Moving Through Central Exuma

Dinner at Hill Top

Moving Through Central Exuma

Monday April 10 through Wednesday April 19th, including Easter

On Monday we looked at the charts and decided that Black Point did not seem too far from our anchorage so decided to walk into town. The main objective was to replenish our dwindling fresh milk supply. More on this saga later!

We walked up the beach and past the marina basin and abandoned construction equipment that we described in our last post. They really did just walk away from this project.

Abandoned construction equipment

We followed the construction road into town. It was heavy going as the “road” was crushed limestone. Half way to town Jane from Elizabear came along in a golf cart with Gus their dog. She was trying to get her laundry done in town but the lady running the laundry had gone to Nassau, so she had “borrowed” a golf cart from a guy that was minding the store and was, in good Island attitude, trying to do what she could!

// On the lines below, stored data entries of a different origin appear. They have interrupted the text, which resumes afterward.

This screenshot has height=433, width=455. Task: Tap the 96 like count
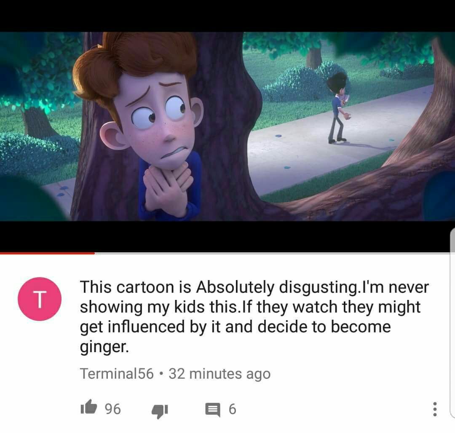pos(112,409)
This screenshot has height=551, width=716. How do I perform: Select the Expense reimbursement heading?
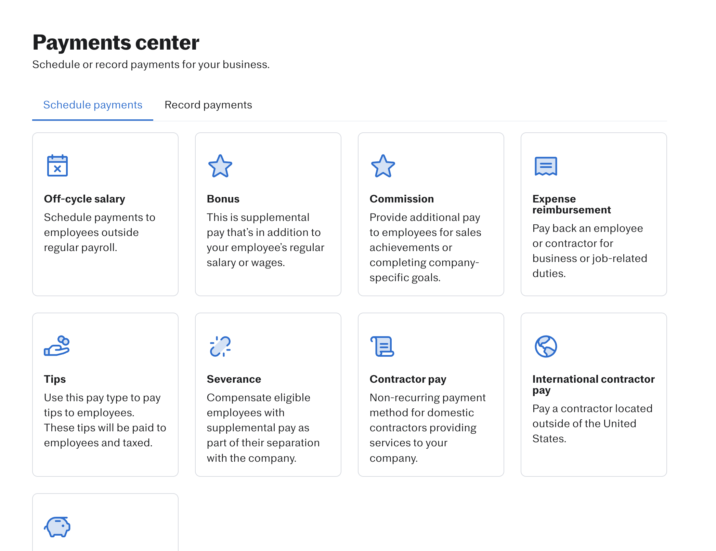point(571,204)
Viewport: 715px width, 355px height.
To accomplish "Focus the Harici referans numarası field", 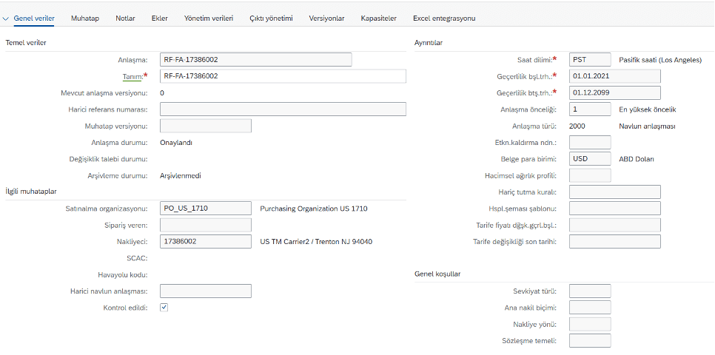I will click(283, 109).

We got into Black Point, and found no milk or anything else that we needed. So we stopped by the Scorpio restaurant for lunch. We again heard the story – “we have no fish.” So we had a couple of burgers and Kaliks.

Grace in her favorite watch-dog spot!

That evening Tom and Jane from Elizabear came over. Paul and Tom disappeared into the boat’s bowels for most of the time, discussing engines and “stuff.”

On Tuesday we took a can of “Never Dull” to the stainless, buffing out all of the salt stains and other imperfections that tried to gain a foothold. Other than that we generally had a lazy day on the beach.

We never get tired of the water color here!

On Wednesday we made the difficult decision to switch to UHT milk for our coffee, with the aim of saving the fresh milk for our teas. We are aiming to go to Staniel Cay tomorrow to fill with water and to get milk as the Thursday supply boat will have come in – hurrah for the Thursday supply boat!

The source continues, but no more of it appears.